人的資本とは、自分の能力を用いてお金を稼ぐ力の事になります。

前項で述べたとおり、低金利の環境下では金融資産から得られる所得の重要性は下がるため、自分でお金を稼ぐための人的資本の重要性は過去よりも高くなっています。

この人的資本は金融資産とは異なる特殊な要素も持っており、幸福に生きるのに必要な条件の1つ “自己実現出来ている事" と密接に関わってきます。

人間はどうも、自分がやりがいを感じる仕事をし、その対価に見合うお金をもらう事で自己実現出来ていると感じるように出来ているようなので、その条件に合う環境下に身を置くことが重要になってきます。

しかし、海外のジョブ型雇用の正反対に位置するメンバーシップ雇用の立場にいる日本の会社員では、やりたくもない仕事を嫌々やらなければならない状況が往々にしてあるため、会社員のままで自己実現を求めるのは中々の困難となります。

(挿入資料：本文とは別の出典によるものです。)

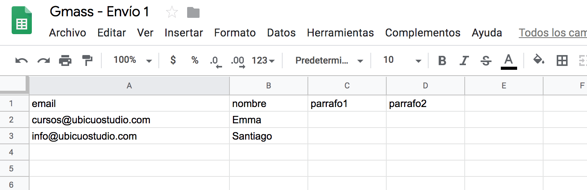Image resolution: width=587 pixels, height=190 pixels.
Task: Open text color picker
Action: [509, 61]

したがって、人的資本で自己実現による幸福を得るためには、会社の外に出てフリーエージェントとして自分の好きな分野で働く、という道筋が見えてきます。

社会資本

最後の社会資本は、愛情や絆などの人間的な幸福を生み出す資本となります。

人類というものは長い石器時代を経てここ数千年程で現代にいたる文明を築き上げましたが、一方で肉体、脳、認知能力や精神構造といったものは石器時代の頃から対してそれに見合うほど進歩していないと言われています。

そのため、愛情や絆などの幸福は太古の昔からそうであったように、社会資本から得るほかありません。

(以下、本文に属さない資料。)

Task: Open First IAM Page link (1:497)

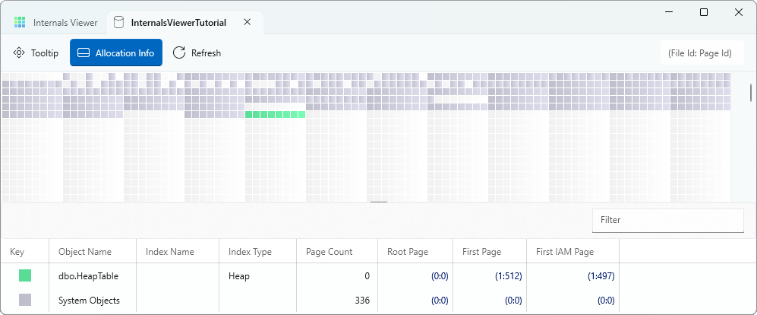Action: pos(601,276)
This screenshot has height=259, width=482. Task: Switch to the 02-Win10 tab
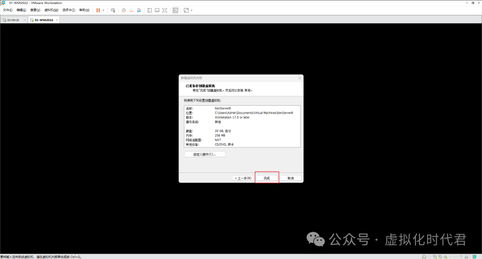pyautogui.click(x=13, y=20)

社会資本は言い換えれば人間関係そのものとも言えますが、大別すると自分に近い順に “愛情空間"、"友情空間"、"貨幣空間" という3重の輪を描くことができ、自分に近いものほど幸福度に非常に大きく影響します。

人類が石器時代から馴染みがあるのが “愛情空間" と “友情空間" になりますが、最後の “貨幣空間" という金銭を介してのみ繋がる緩く弱く広い繋がりは、人類の歴史でも最近になってから登場した新しいものになります。

おもしろいのが、"愛情空間" と “友情空間" は感情面が支配する非合理でコントロール不能な世界であるのに対し、"貨幣空間" は経済合理性だけが支配するシンプルでコントロール可能な世界となっており、全く異なるルールで動いているところです。

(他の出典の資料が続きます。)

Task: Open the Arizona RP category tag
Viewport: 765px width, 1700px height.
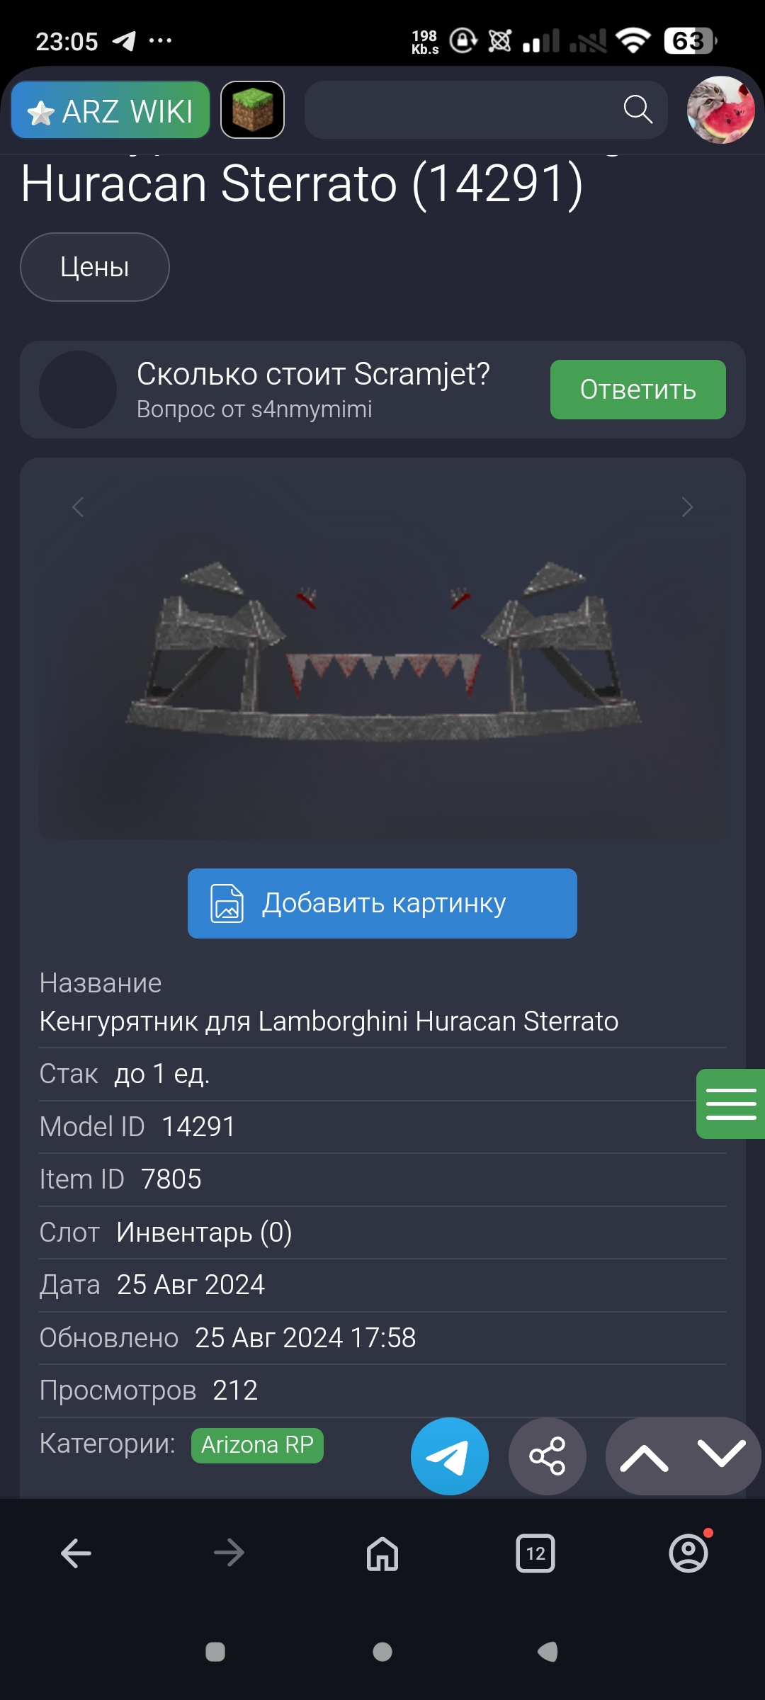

幸福に生きるための社会資本の運用の仕方については、本書は “愛情空間" と “友情空間" は必要最小限の範囲に狭めて深度を深くしつつ、残りは “貨幣空間" でのシンプルで緩く弱く、しかし広大な繋がりのコントロール可能な人間関係で構築する事を提案しています。

感想

読んでみた感想として、橘玲先生らしい様々な分析と示唆と皮肉に富んだ内容となっていました。

本の内容は3つの資本の解説を中心に、現代日本の社会問題等の話へ寄り道しながら展開されるため、色々な面で説得力がありました。

現実的には3つの資本全てを手に入れることは非常に困難だと思いますが、せめて1つか2つの基盤を得ることを目指して生きていけるようにしたいですね。